Entertainment

The Oscars Dropped in Viewers

by Kaitlin Reilly

If you've checked out Twitter following Sunday's Oscar ceremony, you may assume that everyone and their mother tuned into the award show. But while millions of people did tune into the Oscars, the audience watching at home was significantly smaller than the one that tuned in to watch the 86th Academy Awards just one year before. According to The Wrap, the Oscars pulled in 36.6 million viewers this year, which seems like major numbers until you consider that it's 6.4 million fewer than the 2014 ceremony.

6.4 million viewers may seem like quite a large discrepancy, but it's not completely unusual for the Oscars to pull in the total numbers. The 2014 Oscars were actually the highest in terms of viewers for the past 10 years of ceremonies, so it's not surprising that the numbers dropped just a bit.
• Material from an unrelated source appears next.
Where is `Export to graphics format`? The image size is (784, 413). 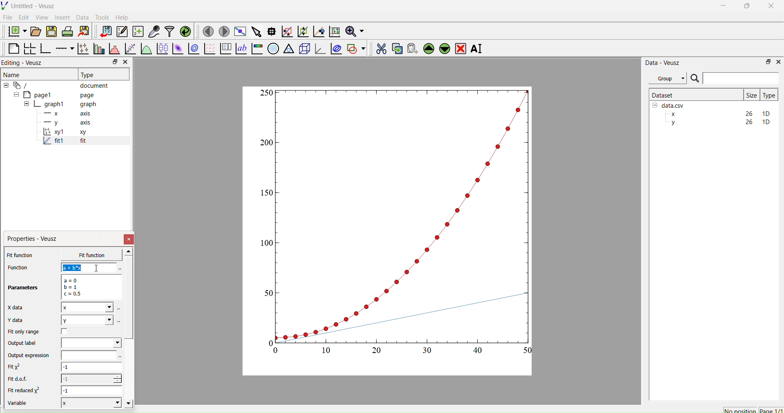
Export to graphics format is located at coordinates (84, 32).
The 2015 ceremony did happen to be the lowest in viewers of the past five years — there were 36.3 million viewers tuning into the ceremony in 2009 — but the numbers aren't particularly tragic, and the show has plenty of years to win back the viewers who decided to watch Girls instead.

Of course, it does beg the question as to why those 6.4 million people didn't tune in this year. Sure, the 2014 did set the bar pretty high, with Ellen DeGeneres hosting and Jennifer Lawrence photo-bombing any pic she could, but the 2015 ceremony wasn't exactly a downer. The competition for Best Picture was fierce, and quite a few first-timers took home awards. Sure, there were plenty of snubs, from The Lego Movie to Selma director Ava Duvernay, but could those 6.4 million people really skip the ceremony out of resentment? It's unlikely.

The more likely culprit? DVRs, Hulu, and all of the other ways to watch the Oscars instead of doing so live. Because as social media proves, everyone is talking about this ceremony — even if they didn't watch it in the traditional way.